22 - Mati Lampu ✨

1.6K 322 14
                                    

Raffael membalikkan tubuh menghadap lilin lagi. "Gue butuh cerita baik-baik ke kalian berdua."

Nayla dan Sarah serempak berdecak, Raffael terlalu banyak mengulur waktu.

"Tiap hari fans gue makin banyak. Rasanya susah buat hidup tenang. Gini kali ya rasanya jadi selebriti sekolah," ujar Raffael masih dengan senyum jailnya, "gerakan gue jadi terbatas. Gue tuh mikir, kenapa gue aja ya? Kenapa Gang Apollo nggak ada yang dikejar kayak gue, gitu."

"Ya karena lo anaknya jail parah, berisik, ribet, sok manis, sok ganteng, makan tu cewek-cewek," celetuk Nayla.

"Tuh!" Sarah menyetujuinya.

"Gue nggak milih dideketin para cewek begitu." Raffael bersedekap dan menunjukkan ekspresi murungnya. "Ah, nggak seru lo berdua diajak curhat. Banyak komen di mukadimah."

"Ya udah sih ya. Memang lo lebih baik jangan curhat." Sarah memeletkan lidah ke kakaknya itu. "Lo sih caperan banget jadi anak."

Raffael melotot. "Apa tadi? Coba ulang."

"Moh."

"Kira-kira gue harus apa ya? Lo ada saran nggak Nayl?" Raffel beralih menatap Nayla. "Menurut lo gue anaknya gimana?"

Haruskah Raffael bertanya pertanyaan tidak berbobot itu? Selama ini, tidakkah Raffael menyadari bagaimana tingkahnya terhadap Nayla? Tanpa ditanyakan pun, Raffael sudah tahu sendiri jawabannya. Mengapa harus bertanya? Itu memancing rasa kesal Nayla untuk menghujatnya.

Nayla memalingkan wajah sebagai respons.

"Nayl!" Raffael menarik lengan Nayla hingga terpaksa menoleh ke arahnya. "Jawab elah."

"Lo kenapa sih?" Sarah menyeletuk lagi, "Lo kayak orang yang udah ngeliat Malaikat Izrail, tumben nanya begitu."

"HEH!" Sontak laki-laki heboh itu mengusap wajah adiknya. "Sembarangan aja ngomong!"

"Lah mana tau, kan? Itu mah persepsi gue aja."

"Jangan gitu juga kali, adikku tersayang. Kalau gue meninggal beneran mampus lo nggak ada yang temenin kalau ditinggal bokap-nyokap!"

"Ya udah sih ya, gue penyesuaian aja. Bisa juga gue ajak Nayla nginep lagi tanpa lo, ble!" Sarah dan Raffael mulai berdebat.
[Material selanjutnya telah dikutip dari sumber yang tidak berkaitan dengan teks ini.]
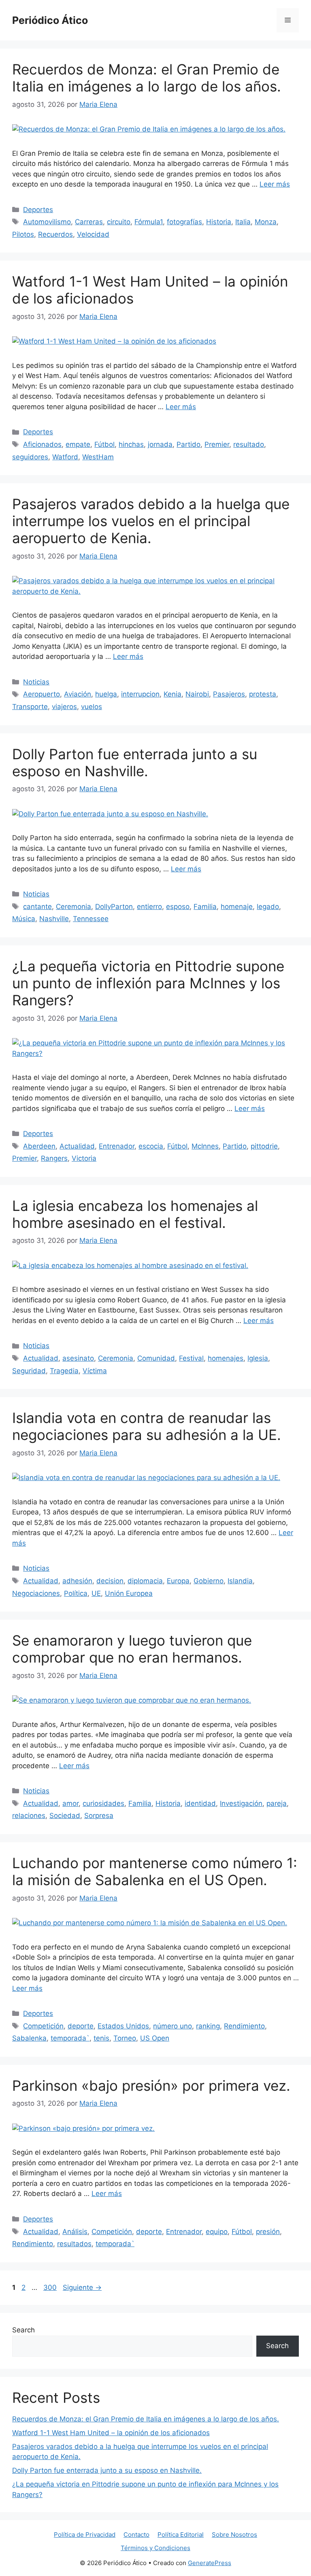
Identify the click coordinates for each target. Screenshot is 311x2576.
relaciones (28, 1815)
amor (70, 1803)
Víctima (95, 1371)
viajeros (64, 707)
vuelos (91, 707)
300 (51, 2287)
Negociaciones (36, 1593)
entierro (149, 907)
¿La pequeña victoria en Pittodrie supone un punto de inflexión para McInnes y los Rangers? (148, 983)
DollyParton (114, 907)
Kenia (172, 694)
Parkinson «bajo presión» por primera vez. (151, 2085)
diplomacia (145, 1581)
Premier (216, 444)
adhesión (77, 1581)
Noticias (36, 682)
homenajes (225, 1358)
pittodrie (264, 1146)
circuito (118, 222)
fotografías (184, 222)
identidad (200, 1803)
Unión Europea (129, 1593)
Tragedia (64, 1371)
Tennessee (91, 919)
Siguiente (82, 2287)
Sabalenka (29, 2038)
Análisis (74, 2232)
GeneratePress (209, 2563)
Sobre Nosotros (234, 2534)
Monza (266, 222)
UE (96, 1593)
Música (23, 919)
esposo (178, 907)
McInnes (205, 1146)
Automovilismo (47, 222)
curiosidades (103, 1803)
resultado (248, 444)
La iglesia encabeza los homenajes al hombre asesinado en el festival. (135, 1214)
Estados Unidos (123, 2026)
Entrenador (116, 1146)
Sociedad (64, 1815)
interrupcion (140, 694)
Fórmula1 (148, 222)
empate (78, 444)
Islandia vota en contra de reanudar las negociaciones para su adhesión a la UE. (146, 1426)
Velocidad (93, 234)
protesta (262, 694)
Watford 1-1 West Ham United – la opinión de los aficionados (111, 2433)
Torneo (124, 2038)
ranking (208, 2026)
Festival (191, 1358)
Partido (188, 444)
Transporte (30, 707)
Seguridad (29, 1371)
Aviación (77, 694)
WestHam (98, 457)
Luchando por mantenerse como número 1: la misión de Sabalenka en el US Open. (154, 1871)
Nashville (54, 919)
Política (75, 1593)
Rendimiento (244, 2026)
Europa (178, 1581)
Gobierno (209, 1581)
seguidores (30, 457)
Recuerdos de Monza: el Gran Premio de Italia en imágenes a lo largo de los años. (146, 78)
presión (268, 2232)
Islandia (240, 1581)
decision (110, 1581)
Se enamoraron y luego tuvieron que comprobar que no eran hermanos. (132, 1649)
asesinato (78, 1358)
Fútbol (104, 444)
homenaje (237, 907)
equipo (217, 2232)
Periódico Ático (50, 20)
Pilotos (23, 234)
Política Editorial (181, 2534)
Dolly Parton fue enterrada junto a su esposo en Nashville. (134, 762)
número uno (172, 2026)
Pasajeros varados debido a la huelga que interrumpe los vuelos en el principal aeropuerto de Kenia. (151, 520)
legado (268, 907)
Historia (218, 222)
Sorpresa (98, 1815)
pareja (276, 1803)
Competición (43, 2026)
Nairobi (197, 694)
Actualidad (77, 1146)
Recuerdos (55, 234)
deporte (81, 2026)
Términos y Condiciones (155, 2548)
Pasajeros (229, 694)
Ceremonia (73, 907)
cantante (37, 907)
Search (23, 2330)
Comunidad (156, 1358)
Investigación (241, 1803)
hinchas (131, 444)
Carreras (89, 222)
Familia (205, 907)
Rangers (54, 1158)
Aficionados (42, 444)
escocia (150, 1146)
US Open (154, 2038)
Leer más (275, 184)
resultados (74, 2244)
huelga (106, 694)
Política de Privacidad (84, 2534)
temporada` (70, 2038)
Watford (65, 457)
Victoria (84, 1158)
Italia (243, 222)
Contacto (136, 2534)
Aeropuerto (41, 694)
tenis (101, 2038)
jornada (160, 444)
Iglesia (257, 1358)
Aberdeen (39, 1146)
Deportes (38, 210)
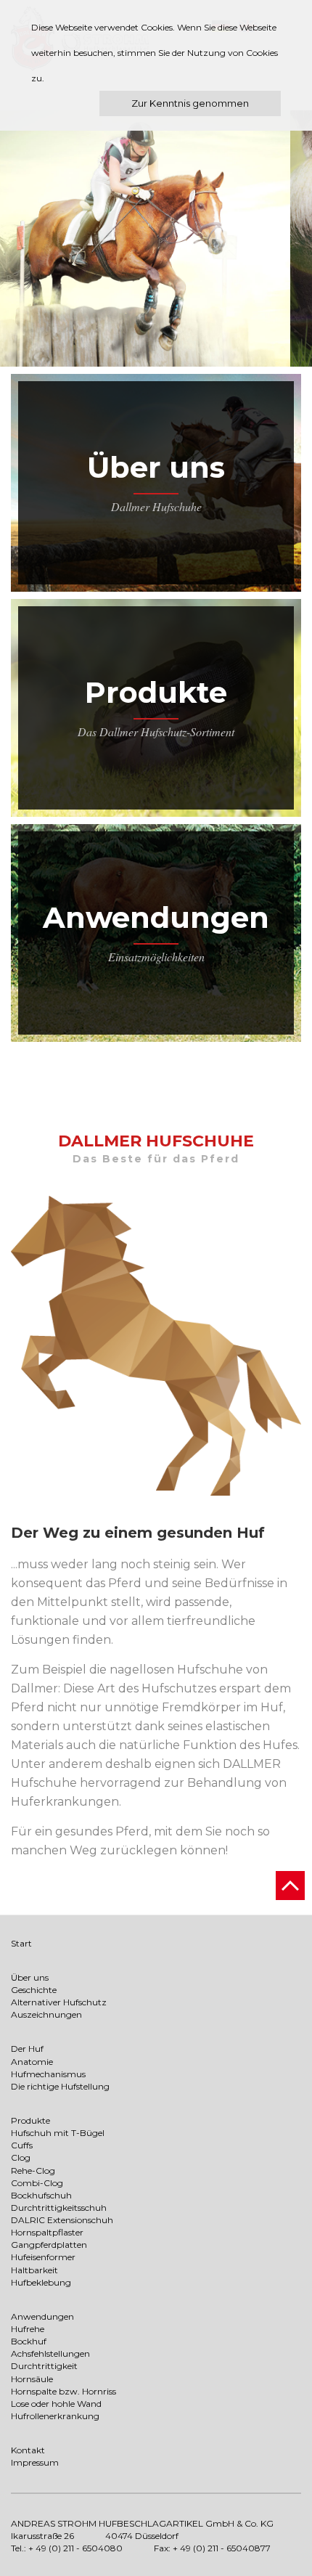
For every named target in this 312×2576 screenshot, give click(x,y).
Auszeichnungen (46, 2014)
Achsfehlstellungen (50, 2353)
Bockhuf (28, 2341)
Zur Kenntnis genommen (190, 103)
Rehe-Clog (33, 2170)
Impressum (35, 2462)
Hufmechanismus (48, 2073)
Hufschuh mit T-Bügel (57, 2132)
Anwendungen (156, 917)
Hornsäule (32, 2378)
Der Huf (27, 2048)
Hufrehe (27, 2328)
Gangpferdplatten (49, 2244)
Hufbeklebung (41, 2282)
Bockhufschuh (41, 2195)
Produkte (156, 692)
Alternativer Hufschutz (59, 2002)
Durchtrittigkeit (44, 2365)
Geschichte (34, 1989)
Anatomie (32, 2061)
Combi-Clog (37, 2182)
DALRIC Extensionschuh (62, 2219)
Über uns (156, 467)
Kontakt (28, 2450)
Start (21, 1943)
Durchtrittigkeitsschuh (59, 2207)
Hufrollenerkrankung (55, 2415)
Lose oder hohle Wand (56, 2403)
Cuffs (22, 2145)
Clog (20, 2157)
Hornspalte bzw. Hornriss (63, 2391)
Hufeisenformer (43, 2256)
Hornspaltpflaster (47, 2232)
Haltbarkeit (34, 2270)
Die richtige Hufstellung (60, 2086)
"Ya udah sih ya, nggak usah nyolot gitu adek laknat!"

"Ya udah sih ya kakak sinting juga ngaca!"

"Lo apaan sih kok makin nyolot jadi adek? Kartu keluarga mana? Sini, mau gue sobek di nama terakhirnya!" Raffael hampir saja berdiri jikalau ia tidak melihat posisi Nayla yang sekarang.

Gadis dengan rambut panjang yang kusut itu kini memeluk dan menenggelamkan kepala ke kedua lututnya. Rambutnya yang tak terikat menutup wajahnya, memberikan kesan seram yang langsung membuat perdebatan dua saudara itu berhenti.

Raffael panik. "Na-nayl?" tanyanya lirih, takut spekulasinya benar. "Jangan bilang lo kesurupan." Perlahan tangannya terulur untuk membuka rambut yang menutupi wajah Nayla.

Sarah sudah memeluk lengan Raffael sedari tadi dan mendadak akur. "Rappa, awas," ujarnya.

Nekat, Raffael menepuk bahu Nayla. "Nayl, woi woi woi!" sahutnya membuat Nayla tiba-tiba menoleh dengan tatapan sinis bercampur senang.

"Iya?" tanyanya disusul tawa cekikikan.

Sontak, Sarah berlari ke atas sofa dan menutup wajahnya dengan kedua tangan. Ia benar-benar takut dengan hal berbau horor walaupun di kala siang dirinya terlihat seperti singa betina yang menerjang semua rintangan tanpa rasa takut.